カンタン・ドゥピューの作品は「フランス映画っぽくない」から、是非今回のセレクションに入れたかったとのこと。
フランス映画で「不条理」というのは稀有な存在であるから。
『タイヤ』は、国からの助成金をもらうと手続きに時間がかかるから…ということでほぼひとりで制作。
二週間で撮了っていうからそれはすごい。
「自閉症的な映画」っていう例えが妙にしっくり来る。

カンタン・ドゥピューを例に挙げ
「今、フランス映画界は進化を遂げようとしている」
「フランスから離れようとしている」
とも。
「フランス映画の父を持たない」んだと。
ヌーヴェル・ヴァーグの影響を受けない、
フランス映画という枠から飛び出そうとしているんだと。
ジャンヌ・バリバールが来日したときに「私たちはヌーヴェル・ヴァーグの子です」と言っていたのが脳裏を過ぎる。
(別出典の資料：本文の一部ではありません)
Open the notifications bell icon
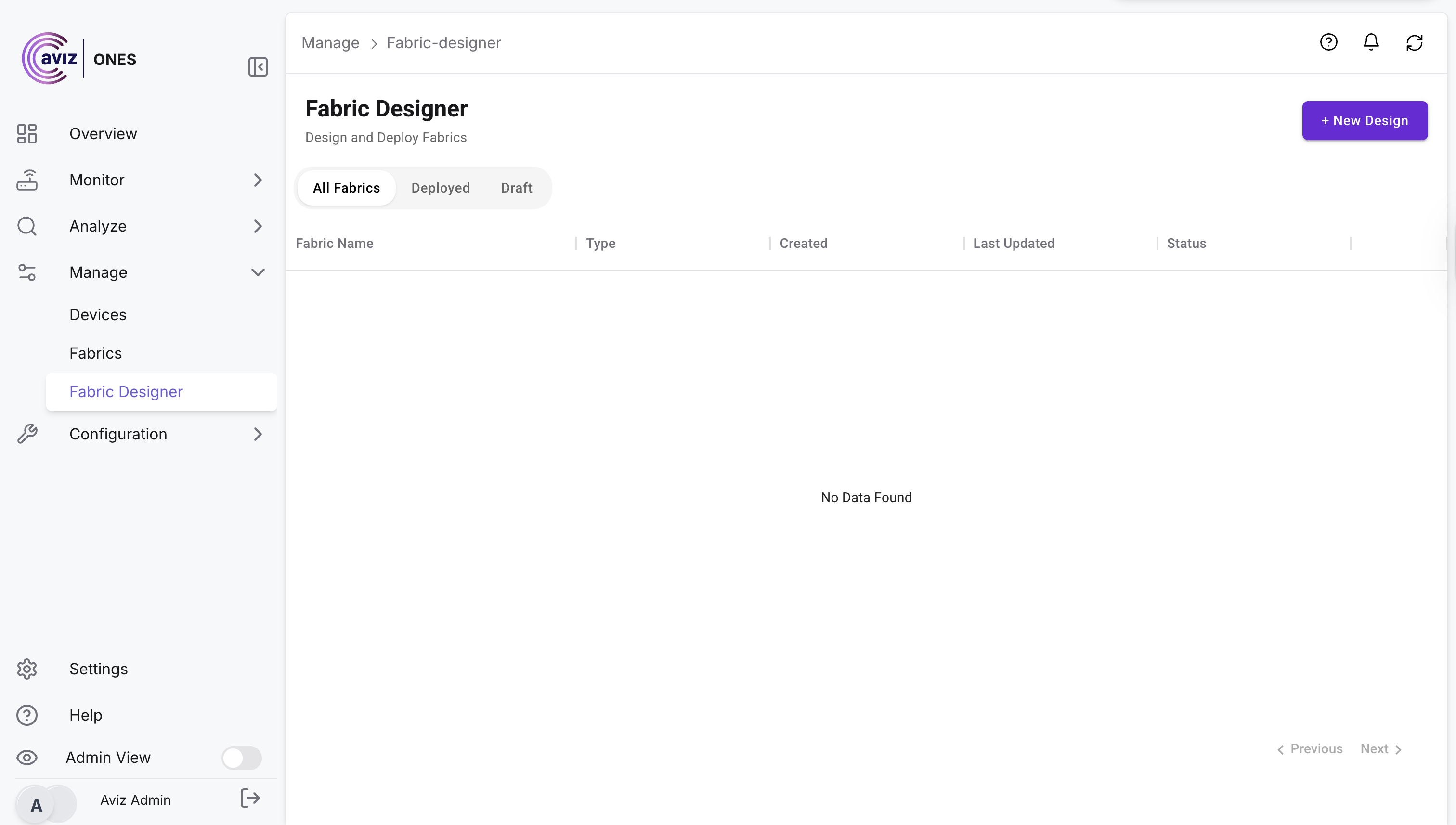The image size is (1456, 825). click(1371, 42)
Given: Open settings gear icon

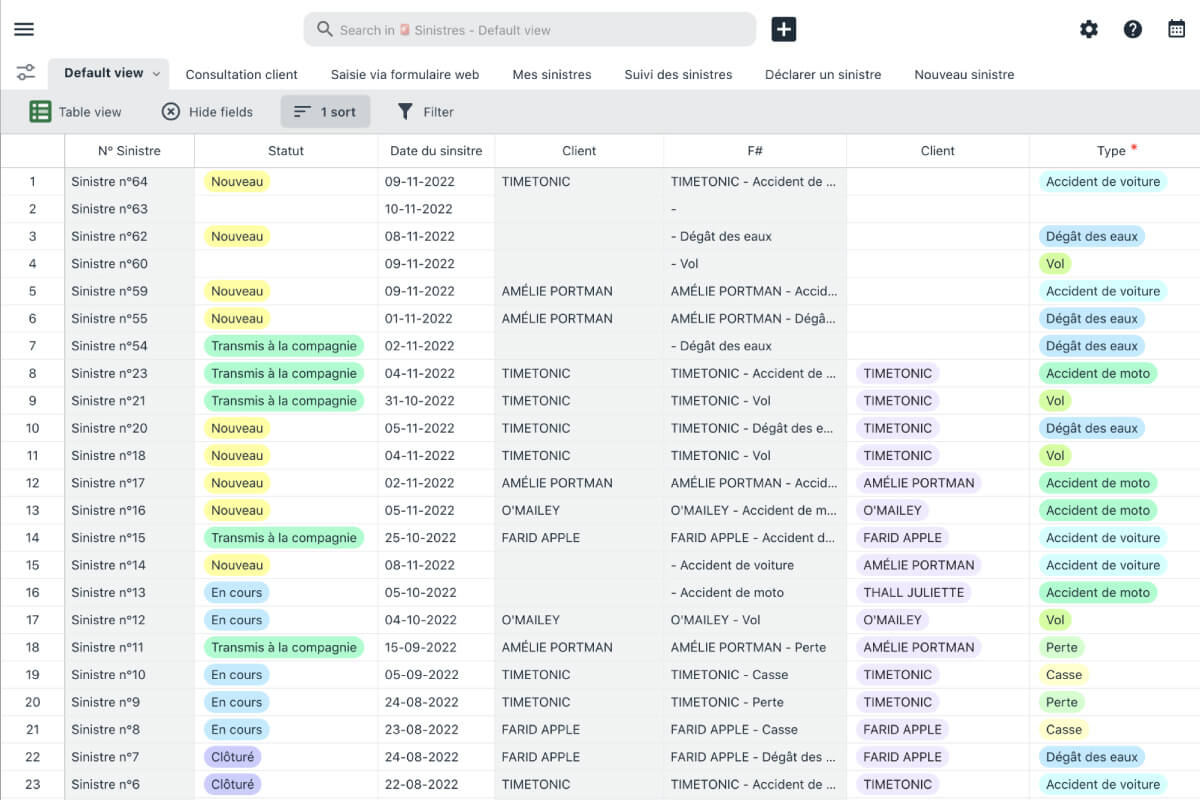Looking at the screenshot, I should [x=1089, y=29].

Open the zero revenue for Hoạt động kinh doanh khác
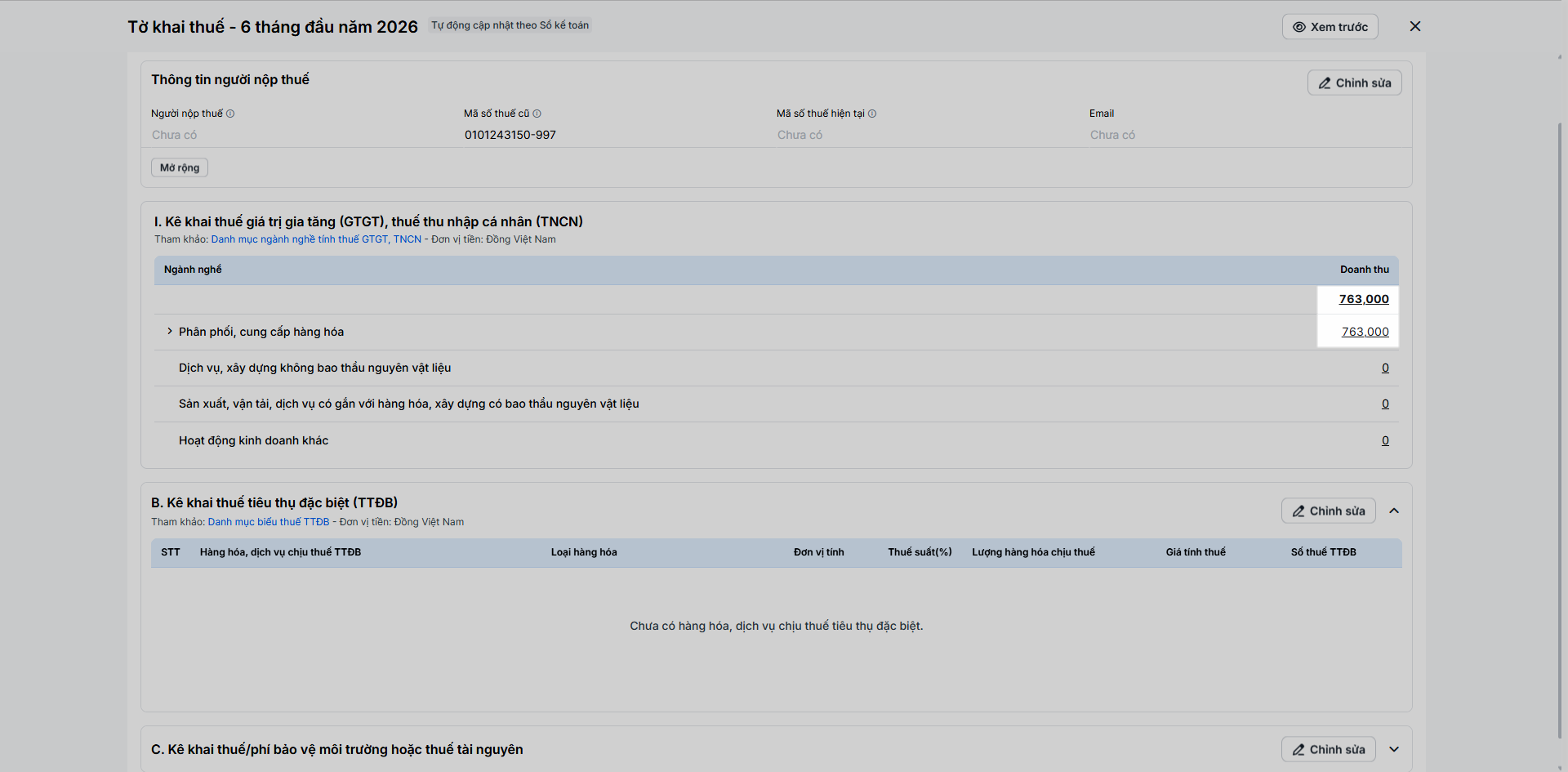click(x=1385, y=440)
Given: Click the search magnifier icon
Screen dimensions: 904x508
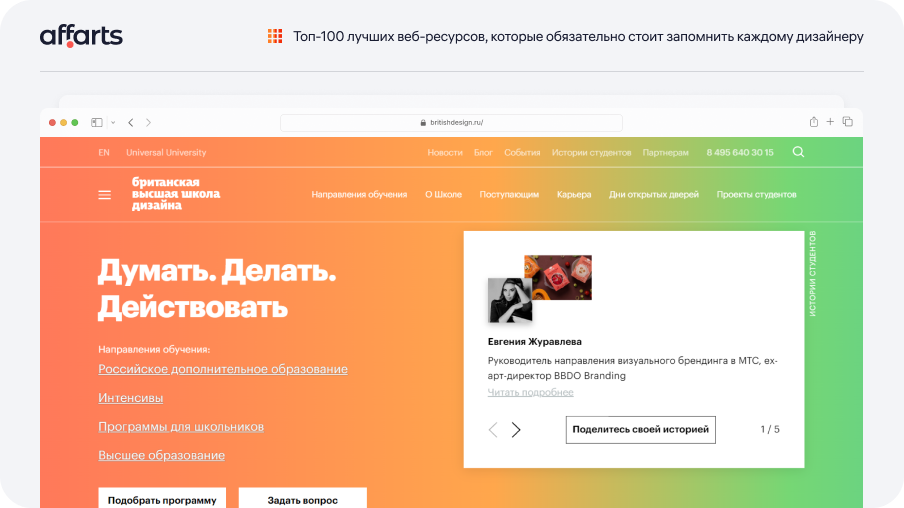Looking at the screenshot, I should [x=798, y=152].
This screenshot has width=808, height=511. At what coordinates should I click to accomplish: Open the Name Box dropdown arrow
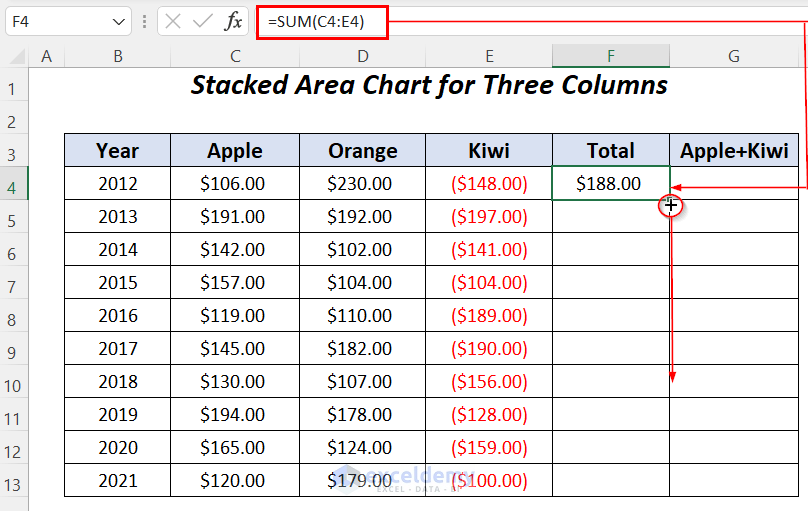pos(119,21)

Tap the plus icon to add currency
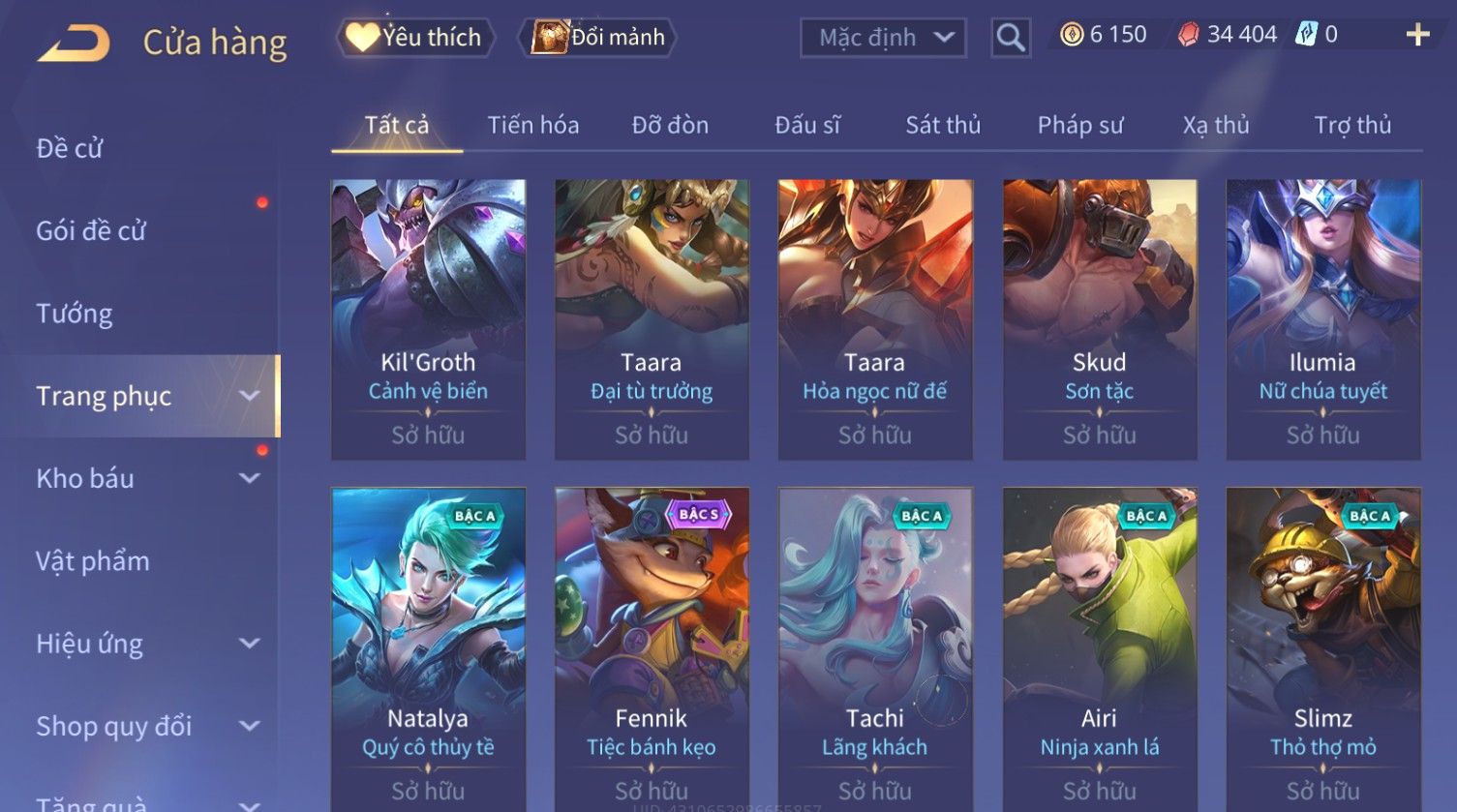pyautogui.click(x=1418, y=35)
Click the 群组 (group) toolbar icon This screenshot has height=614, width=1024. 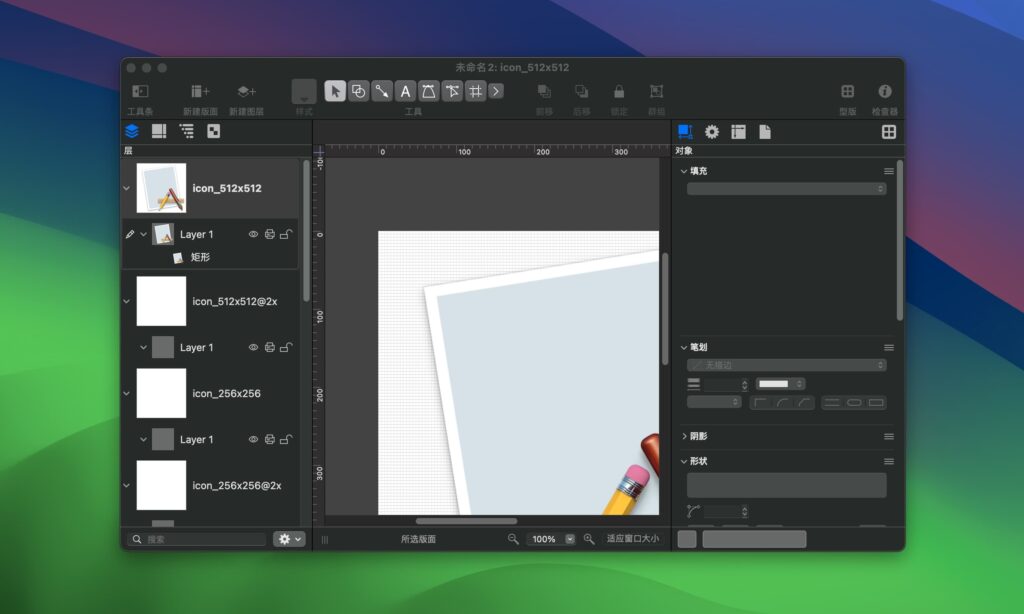655,91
ロメール、シャブロルという今年御逝去された二人の偉大な監督についても言及していた。
そういえばシャブロルには後継者がいない。
フランス映画界特異な存在。
リュック・ムレ(私誕生日一緒★)やデプレシャン、マチュー・アマルリック、モーリス・ピアラ、ジャン・ユスターシュ…色々聴けて充実した時間だったけど、ちょっと纏め切れない。。。。
長い長い飛行時間で復習しまっす。